Work task :: The lines from the one containing "Size Charts (141, 1017)" through the end of the entries are what to output; reproduce them exactly and add nothing.

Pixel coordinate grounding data
#####

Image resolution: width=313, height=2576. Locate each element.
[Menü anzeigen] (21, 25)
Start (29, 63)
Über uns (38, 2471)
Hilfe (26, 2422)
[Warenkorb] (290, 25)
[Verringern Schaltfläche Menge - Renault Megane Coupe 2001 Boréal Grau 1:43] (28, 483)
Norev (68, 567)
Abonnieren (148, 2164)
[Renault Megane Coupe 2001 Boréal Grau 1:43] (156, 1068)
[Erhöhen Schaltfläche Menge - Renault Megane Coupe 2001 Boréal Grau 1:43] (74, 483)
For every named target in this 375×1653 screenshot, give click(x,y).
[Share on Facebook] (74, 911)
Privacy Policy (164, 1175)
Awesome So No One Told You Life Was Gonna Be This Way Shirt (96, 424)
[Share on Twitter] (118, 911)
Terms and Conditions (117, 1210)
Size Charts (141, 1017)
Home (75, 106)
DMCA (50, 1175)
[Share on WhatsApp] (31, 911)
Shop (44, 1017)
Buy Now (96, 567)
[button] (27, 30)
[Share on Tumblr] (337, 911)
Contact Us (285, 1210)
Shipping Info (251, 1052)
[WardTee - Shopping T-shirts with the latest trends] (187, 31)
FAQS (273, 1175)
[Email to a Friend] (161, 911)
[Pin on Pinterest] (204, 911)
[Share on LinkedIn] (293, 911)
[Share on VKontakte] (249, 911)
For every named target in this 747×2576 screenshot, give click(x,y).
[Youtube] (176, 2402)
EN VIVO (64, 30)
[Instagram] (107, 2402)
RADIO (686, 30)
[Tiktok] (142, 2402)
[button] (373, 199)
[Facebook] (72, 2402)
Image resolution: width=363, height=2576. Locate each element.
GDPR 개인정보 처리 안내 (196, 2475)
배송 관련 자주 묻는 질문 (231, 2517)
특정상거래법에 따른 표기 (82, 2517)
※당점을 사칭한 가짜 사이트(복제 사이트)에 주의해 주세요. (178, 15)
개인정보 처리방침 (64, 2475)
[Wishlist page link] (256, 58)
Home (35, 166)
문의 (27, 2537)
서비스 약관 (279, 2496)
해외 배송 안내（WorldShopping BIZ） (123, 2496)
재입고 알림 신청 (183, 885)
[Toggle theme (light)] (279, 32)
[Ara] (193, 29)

#####

Response area ::
Size Charts (141, 1017)
Home (75, 106)
DMCA (50, 1175)
[Share on WhatsApp] (31, 911)
Shop (44, 1017)
Buy Now (96, 567)
[button] (27, 30)
[Share on Tumblr] (337, 911)
Contact Us (285, 1210)
Shipping Info (251, 1052)
[WardTee - Shopping T-shirts with the latest trends] (187, 31)
FAQS (273, 1175)
[Email to a Friend] (161, 911)
[Pin on Pinterest] (204, 911)
[Share on LinkedIn] (293, 911)
[Share on VKontakte] (249, 911)
For every named target in this 747×2576 screenshot, give click(x,y).
[Youtube] (176, 2402)
EN VIVO (64, 30)
[Instagram] (107, 2402)
RADIO (686, 30)
[Tiktok] (142, 2402)
[button] (373, 199)
[Facebook] (72, 2402)
Image resolution: width=363, height=2576. Locate each element.
GDPR 개인정보 처리 안내 (196, 2475)
배송 관련 자주 묻는 질문 (231, 2517)
특정상거래법에 따른 표기 (82, 2517)
※당점을 사칭한 가짜 사이트(복제 사이트)에 주의해 주세요. (178, 15)
개인정보 처리방침 (64, 2475)
[Wishlist page link] (256, 58)
Home (35, 166)
문의 (27, 2537)
서비스 약관 (279, 2496)
해외 배송 안내（WorldShopping BIZ） (123, 2496)
재입고 알림 신청 (183, 885)
[Toggle theme (light)] (279, 32)
[Ara] (193, 29)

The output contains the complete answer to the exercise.